History and reception

When Roland introduced the structured adaptive synthesis system, Sound on Sound says musicians viewed it as a "revelation". In 1986, pianists seeking a digital piano sound often used sampled pianos. While an individual note on a sampled piano might sound realistic, the samples might not include different dynamics and articulations. The MKS-20 offered "...more than 30 keyboard 'zones' differentiated not just by pitch and brightness, but also by individual formant structures and string enharmonicities", creating a piano sound that was "...far superior to any straightforward sample-replay system" available in 1986. Musicians found that they could "...recreate acoustic and electronic pianos on a range of stage instruments".

Digital instrument versions

In 2016, Fait Clic released a Windows-based Virtual Studio Technology (VST) recreation of the MKS-20, called MKS-20Vst for Windows. The program has a graphical user interface (GUI) which resembles the MKS-20's front panel. It also recreates Roland's chorus effect, the SDD 320 (also called "Dimension D" chorus).

In 2017, VGSG Music released a digital version called iKS20 that makes MKS-20's sounds available on Yamaha's MOXF, MOTIF XF, MONTAGE and MODX synthesizers. These Yamaha keyboards need a 1GB USB flash drive to load the iKS20 file. Additional requirements include the installation of the Yamaha FL1024M 1GB Flash Expansion Board for the MOXF and MOTIF XF. And 1GB of free space for the MONTAGE and MODX's onboard Flash RAM.

Keyscape's Collector Keyboards, a virtual instrument, includes a digital recreation of the MKS-20 in its list of over 500 sounds, 36 instrument models and hybrid “duo” patches. The Keyscape virtual instrument uses multisampled sounds and requires 77 GB to download  or the purchase of boxed USB drives. The MKS-20 patch includes controls for effects.

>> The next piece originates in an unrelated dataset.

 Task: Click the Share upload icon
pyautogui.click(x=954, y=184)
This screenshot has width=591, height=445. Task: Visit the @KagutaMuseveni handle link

Loot Audio produces a digital version called RP-86. It has two MKS-20-inspired piano sounds, which can be used in Native Instruments' Kontact 5 system. It is not a sample; instead it is a re-synthesis which resembles the original. The MKS-20 sounds are bundled with a number of other 1980s-era sounds.

Notable users
 Tony Banks uses an MKS-20 piano module to duplicate his Yamaha DX7, with chords played on a  Kurzweil 1000PX.
 Thomas Dolby uses the Roland MKS-20 piano module along with a Fairlight Series III and a Roland Super Jupiter synth.
 Elton John was a notable user of both the MKS-20 and the RD-1000 in the late 1980s, featuring heavily on the albums Reg Strikes Back and Sleeping With The Past (the instrument is directly credited on the latter album)
 Mike Lindup from Level 42 uses an MKS-20 alongside a range of other Roland gear.
 Brent Mydland from the Grateful Dead used an MKS-20 as his primary digital piano from 1987-1990, controlled through a Kurzweil Midiboard 
 Paul Sidoti (Taylor Swift)
 Joe Phillips used the MKS-20 for Barney & Friends.
 Annie Hogan used a RD-1000 on Marc Almond The Stars We Are LP.